# Objetivo de la tarea
Decide si cada afirmación concuerda con el texto sobre la transterritorialidad. Contesta sí o no y cita literalmente las palabras del texto que lo determinan.
1. Consuelo caminó desde Matamoros acompañada de sus tres niñas.
2. El hombre de Pakistán llevó a quien narra desde el aeropuerto hasta el hotel.
3. El texto presenta la transterritorialidad solo como un fenómeno espacial.

Reflection
Transterritoriales

Transterritoriales

Gisela Heffes, Odette Alonso, Teresa Dovalpage

Los prefijos “trans” se me caen encima. Cuelgan como una guirnalda invisible en los espacios fluctuantes de todos mis universos. Aparecen en los rincones secretos de mis pensamientos o en la punta desgastada de una idea. Bajo la almohada de una observación casual, fortuita, o en los ojos brillantes de una persona que me habla y no comprendo.

Transnacional; transgénico; transhumano; transatlántico; transterritorialidad…

En tanto “ciudadana transterritorial” (¿ciudadana de al otro lado del territorio, si nos ceñimos a una de las acepciones etimológicas del prefijo?), habito múltiples “otros lados”. Lados que emergen y se ocultan en una concatenación de fronteras huidizas. Mientras sobrevuelo los legendarios palacios y residencias de Damasco, aquellos construidos bajo el ímpetu del imperio otomano (es decir, mastico sus lenguas, inhalo sus perfumes), profeso asimismo diversas formas de la religión (una ortodoxia no ortodoxa), milito de insólitas maneras un feminismo posmoderno (superwoman), me dejo arrastrar por indignaciones legítimas (prosaicas y laterales) de mi sur natal, y termino por anclar mi pequeño bote en las aguas marítimas de este North of the Border.

Transterritorialidad es un fenómeno espacial, pero también lingüístico, cultural. Y desde mi pequeño bote, este territorio nómade y en perpetuo movimiento, observo y comparto mi universo con otros sujetos transterritorializados. Porque transterritorializada es también Consuelo, quien cruzó el prefijo “trans” una noche oscura y cerrada. Junto a sus tres niñas, Consuelo caminó desde Matamoros hasta apoderarse del “trans”, ese otro lado. Durante tres largas noches, sin comida, sin abrigo, sin palabras. Sólo oscuridad, silencio, y un poco de agua. Consuelo y yo hablamos la misma lengua. Nuestras culturas son similares aunque diferentes, como el hombre de Pakistán que me condujo en Bristol [Inglaterra] desde el hotel hasta el aeropuerto: me aseguró, con unas sonrisa dulce y serena:

–Mis padres están allá, mis hijos están aquí, y yo, aquí, en el medio: de un lado y del otro, al mismo tiempo. Soy pakistaní y soy también inglés, europeo.

# Datos mostrados

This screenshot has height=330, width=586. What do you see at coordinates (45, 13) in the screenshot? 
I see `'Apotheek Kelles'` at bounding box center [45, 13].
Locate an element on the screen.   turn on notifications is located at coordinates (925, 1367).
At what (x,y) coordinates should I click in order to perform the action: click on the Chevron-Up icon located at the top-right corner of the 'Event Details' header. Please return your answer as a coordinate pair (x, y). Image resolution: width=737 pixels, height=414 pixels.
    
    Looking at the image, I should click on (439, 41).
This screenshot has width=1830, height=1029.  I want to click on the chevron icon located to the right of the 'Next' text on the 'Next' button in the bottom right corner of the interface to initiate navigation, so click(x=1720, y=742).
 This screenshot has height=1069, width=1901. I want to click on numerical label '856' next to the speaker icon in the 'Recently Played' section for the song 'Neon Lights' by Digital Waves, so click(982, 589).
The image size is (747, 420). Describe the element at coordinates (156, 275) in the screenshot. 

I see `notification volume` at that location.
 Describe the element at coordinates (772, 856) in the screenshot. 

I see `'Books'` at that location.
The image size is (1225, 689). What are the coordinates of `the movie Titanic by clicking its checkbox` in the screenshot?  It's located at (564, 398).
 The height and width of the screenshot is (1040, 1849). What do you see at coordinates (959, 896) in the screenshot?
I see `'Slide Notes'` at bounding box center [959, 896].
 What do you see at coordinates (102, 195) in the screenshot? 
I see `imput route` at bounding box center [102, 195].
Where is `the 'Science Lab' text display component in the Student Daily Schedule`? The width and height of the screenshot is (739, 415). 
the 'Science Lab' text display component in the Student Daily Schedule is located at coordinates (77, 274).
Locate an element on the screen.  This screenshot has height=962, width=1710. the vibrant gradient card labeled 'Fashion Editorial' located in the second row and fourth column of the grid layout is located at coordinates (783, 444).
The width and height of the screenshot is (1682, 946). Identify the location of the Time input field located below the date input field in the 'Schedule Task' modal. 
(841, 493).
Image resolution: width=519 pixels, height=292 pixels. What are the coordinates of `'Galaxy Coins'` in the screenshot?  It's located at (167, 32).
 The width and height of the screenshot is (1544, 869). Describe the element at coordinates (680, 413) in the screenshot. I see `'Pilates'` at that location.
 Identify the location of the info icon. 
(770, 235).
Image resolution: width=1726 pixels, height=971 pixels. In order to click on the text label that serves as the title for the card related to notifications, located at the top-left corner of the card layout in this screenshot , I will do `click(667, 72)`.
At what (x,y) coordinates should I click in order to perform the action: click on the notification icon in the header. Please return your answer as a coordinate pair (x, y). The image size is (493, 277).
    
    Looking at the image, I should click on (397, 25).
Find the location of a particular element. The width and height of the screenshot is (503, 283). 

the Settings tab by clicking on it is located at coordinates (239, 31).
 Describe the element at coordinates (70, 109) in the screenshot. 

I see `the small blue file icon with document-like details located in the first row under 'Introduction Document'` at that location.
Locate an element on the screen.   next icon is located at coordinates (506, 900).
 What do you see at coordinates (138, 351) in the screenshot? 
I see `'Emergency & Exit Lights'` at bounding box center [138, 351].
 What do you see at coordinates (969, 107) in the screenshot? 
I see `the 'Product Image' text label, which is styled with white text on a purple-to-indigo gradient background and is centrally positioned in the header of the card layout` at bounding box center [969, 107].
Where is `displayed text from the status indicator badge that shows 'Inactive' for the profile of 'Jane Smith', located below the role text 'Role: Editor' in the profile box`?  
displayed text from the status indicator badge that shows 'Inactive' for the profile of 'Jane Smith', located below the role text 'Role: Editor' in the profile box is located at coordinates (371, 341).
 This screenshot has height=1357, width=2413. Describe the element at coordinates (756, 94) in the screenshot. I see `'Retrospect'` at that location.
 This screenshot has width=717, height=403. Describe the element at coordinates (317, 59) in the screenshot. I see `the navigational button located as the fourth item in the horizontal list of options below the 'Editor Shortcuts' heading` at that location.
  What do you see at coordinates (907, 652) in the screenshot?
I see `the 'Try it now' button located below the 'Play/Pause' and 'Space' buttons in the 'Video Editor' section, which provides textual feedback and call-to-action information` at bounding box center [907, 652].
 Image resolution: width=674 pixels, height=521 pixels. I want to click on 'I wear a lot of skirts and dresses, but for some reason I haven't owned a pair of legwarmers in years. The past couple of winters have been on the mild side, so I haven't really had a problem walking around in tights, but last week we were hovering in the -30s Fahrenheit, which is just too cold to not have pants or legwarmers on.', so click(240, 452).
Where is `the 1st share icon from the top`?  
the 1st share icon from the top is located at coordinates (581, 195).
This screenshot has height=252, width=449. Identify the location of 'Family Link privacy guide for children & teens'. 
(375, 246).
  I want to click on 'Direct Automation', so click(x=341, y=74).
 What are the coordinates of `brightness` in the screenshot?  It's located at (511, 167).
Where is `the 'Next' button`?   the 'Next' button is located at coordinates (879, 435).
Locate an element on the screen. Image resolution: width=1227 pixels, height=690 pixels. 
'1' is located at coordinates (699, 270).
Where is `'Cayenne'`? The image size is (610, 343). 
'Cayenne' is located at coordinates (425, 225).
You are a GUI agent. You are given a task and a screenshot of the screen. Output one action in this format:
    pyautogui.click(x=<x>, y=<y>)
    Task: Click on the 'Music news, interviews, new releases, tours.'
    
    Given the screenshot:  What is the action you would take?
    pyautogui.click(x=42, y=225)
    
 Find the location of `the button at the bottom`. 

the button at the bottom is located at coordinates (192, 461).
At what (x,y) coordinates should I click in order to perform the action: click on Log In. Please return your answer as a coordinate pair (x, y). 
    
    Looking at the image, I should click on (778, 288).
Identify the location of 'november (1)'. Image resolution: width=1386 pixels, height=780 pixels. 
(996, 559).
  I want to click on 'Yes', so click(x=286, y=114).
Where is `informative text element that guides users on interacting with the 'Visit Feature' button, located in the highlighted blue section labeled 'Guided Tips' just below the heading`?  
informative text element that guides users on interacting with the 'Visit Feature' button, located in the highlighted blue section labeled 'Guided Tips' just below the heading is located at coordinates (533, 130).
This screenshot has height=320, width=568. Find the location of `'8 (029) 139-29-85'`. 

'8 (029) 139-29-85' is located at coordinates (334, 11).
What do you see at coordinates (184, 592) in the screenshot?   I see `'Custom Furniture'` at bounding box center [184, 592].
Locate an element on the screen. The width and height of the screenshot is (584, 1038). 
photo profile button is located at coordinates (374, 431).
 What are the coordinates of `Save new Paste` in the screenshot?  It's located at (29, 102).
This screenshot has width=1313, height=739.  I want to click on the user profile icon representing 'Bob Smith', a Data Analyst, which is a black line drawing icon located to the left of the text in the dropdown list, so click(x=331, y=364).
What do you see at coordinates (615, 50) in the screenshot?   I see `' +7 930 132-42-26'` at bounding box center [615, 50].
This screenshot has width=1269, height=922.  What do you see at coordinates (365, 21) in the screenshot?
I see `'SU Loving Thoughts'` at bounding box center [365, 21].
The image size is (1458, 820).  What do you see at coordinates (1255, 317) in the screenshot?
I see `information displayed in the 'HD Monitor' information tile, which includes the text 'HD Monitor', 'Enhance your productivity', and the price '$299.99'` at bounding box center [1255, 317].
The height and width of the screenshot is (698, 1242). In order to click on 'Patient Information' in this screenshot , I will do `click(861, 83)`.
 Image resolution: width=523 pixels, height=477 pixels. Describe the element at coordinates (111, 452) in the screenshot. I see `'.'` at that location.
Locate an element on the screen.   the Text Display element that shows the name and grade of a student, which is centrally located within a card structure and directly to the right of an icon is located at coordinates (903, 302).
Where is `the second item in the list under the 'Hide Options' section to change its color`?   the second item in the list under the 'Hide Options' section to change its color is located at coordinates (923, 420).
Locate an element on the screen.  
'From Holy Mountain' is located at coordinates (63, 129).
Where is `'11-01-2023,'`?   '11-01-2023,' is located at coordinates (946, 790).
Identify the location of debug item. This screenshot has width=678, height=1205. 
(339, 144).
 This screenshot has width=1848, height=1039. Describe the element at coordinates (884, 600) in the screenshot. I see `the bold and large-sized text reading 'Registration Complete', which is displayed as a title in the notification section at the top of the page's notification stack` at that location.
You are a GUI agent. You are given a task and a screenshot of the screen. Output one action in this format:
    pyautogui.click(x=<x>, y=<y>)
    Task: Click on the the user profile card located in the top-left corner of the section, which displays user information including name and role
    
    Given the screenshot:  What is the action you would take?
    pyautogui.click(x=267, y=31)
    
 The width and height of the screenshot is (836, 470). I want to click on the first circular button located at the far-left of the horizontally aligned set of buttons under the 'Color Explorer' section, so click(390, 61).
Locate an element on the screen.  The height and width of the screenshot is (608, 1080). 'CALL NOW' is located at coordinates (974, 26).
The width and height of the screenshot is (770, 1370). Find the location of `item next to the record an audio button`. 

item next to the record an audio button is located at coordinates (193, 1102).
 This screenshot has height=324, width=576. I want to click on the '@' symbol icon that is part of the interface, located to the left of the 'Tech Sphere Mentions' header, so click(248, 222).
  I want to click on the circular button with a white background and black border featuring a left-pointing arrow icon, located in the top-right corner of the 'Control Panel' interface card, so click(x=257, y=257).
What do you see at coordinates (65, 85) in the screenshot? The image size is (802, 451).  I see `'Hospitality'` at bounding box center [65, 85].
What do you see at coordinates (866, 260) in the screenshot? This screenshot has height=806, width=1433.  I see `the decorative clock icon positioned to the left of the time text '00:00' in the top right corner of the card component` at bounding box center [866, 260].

# Respuesta al ejercicio
1. Sí: «Junto a sus tres niñas, Consuelo caminó desde Matamoros hasta apoderarse del “trans”, ese otro lado.»
2. No: «me condujo en Bristol [Inglaterra] desde el hotel hasta el aeropuerto»
3. No: «Transterritorialidad es un fenómeno espacial, pero también lingüístico, cultural.»